My search for a solution to the problems of the future left me with a series of big questions:

  1. What do you want the world to be?
  2. What do your friends want the world to be?
  3. What are the problems of today that are preventing your ideal future from happening?
  4. How do different systems in the world work together to impact the world? What does this look like closer to home?
  5. What are your current skills and interests?
  6. How can these skills be used to solve current problems?
  7. Which skills can you develop to solve these problems?
  8. How can we all work together to find solutions?

Mostly, how can the library help to bring the community together and provide the resources to learn? The real problem seems to be agreeing on a problem, the root cause(s), and a solution. One person can agree with themselves, but one person cannot change the world in a bubble.
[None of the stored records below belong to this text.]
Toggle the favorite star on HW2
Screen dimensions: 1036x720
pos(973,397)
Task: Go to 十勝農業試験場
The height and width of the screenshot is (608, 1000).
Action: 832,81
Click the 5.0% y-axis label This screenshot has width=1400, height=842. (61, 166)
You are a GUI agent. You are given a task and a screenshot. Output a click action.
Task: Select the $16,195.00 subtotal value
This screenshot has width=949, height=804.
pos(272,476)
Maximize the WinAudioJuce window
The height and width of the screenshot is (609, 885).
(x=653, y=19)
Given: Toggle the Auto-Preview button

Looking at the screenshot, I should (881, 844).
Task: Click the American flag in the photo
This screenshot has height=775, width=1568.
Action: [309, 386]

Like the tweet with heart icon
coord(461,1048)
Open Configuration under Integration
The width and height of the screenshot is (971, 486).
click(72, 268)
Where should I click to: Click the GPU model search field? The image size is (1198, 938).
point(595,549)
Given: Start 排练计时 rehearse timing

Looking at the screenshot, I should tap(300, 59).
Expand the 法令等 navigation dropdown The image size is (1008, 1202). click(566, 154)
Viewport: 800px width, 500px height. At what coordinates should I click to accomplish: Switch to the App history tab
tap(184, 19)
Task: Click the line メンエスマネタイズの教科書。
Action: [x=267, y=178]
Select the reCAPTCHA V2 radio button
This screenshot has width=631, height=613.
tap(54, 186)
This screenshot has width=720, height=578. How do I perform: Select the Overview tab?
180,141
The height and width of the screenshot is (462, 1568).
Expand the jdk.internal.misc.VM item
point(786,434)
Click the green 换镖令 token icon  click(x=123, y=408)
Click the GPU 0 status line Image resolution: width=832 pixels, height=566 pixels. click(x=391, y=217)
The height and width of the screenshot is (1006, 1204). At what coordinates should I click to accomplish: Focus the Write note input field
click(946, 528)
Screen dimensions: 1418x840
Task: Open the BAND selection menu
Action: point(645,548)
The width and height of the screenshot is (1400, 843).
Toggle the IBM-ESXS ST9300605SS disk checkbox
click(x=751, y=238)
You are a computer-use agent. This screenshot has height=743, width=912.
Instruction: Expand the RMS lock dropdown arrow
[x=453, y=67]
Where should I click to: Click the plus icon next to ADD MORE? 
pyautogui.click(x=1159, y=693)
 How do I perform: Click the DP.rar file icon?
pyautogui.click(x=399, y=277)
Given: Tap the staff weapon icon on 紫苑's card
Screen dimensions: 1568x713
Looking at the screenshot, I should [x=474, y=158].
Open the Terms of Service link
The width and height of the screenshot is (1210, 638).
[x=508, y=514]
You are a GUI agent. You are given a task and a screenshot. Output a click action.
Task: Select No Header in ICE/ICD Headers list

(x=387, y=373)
Here’s a fun fact: the United Nations built a framework for their ideal world. This idealism appears in a neat infographic:

This is a nice starting point. But what does this mean for each individual? What about for the community as a whole? Which of these issues do people care about enough to take action? Here in Lincoln, NE, the Urban Development team is focused on reducing poverty, building sustainable communities, and creating decent work and economic growth for lower-income individuals, as seen in the Urban Development Team’s 5 Year Strategic Plan. That planning committee cares.

Are other people in the community aware of these goals? Do they have skill sets that can help? We know the problem, and there is a need. What makes people take action? How can the library raise awareness of this problem, find out how people can help, then provide tools and a platform to act?

Honestly, there is no universal solution to the problems of the world. These problems are systemic. One-shot programming makes people think. It does not change life-long habits. We are preparing for the 21st Century, not the 22nd. What causes long-term, positive change? What requires change?

I don’t post this because I have all the answers. I post this because I don’t. I post this because it is the only voice I have. I decided that if I’m going to use my voice for anything, I will try to say something that will have a positive impact on the world. That is a skill that will stand the test of time.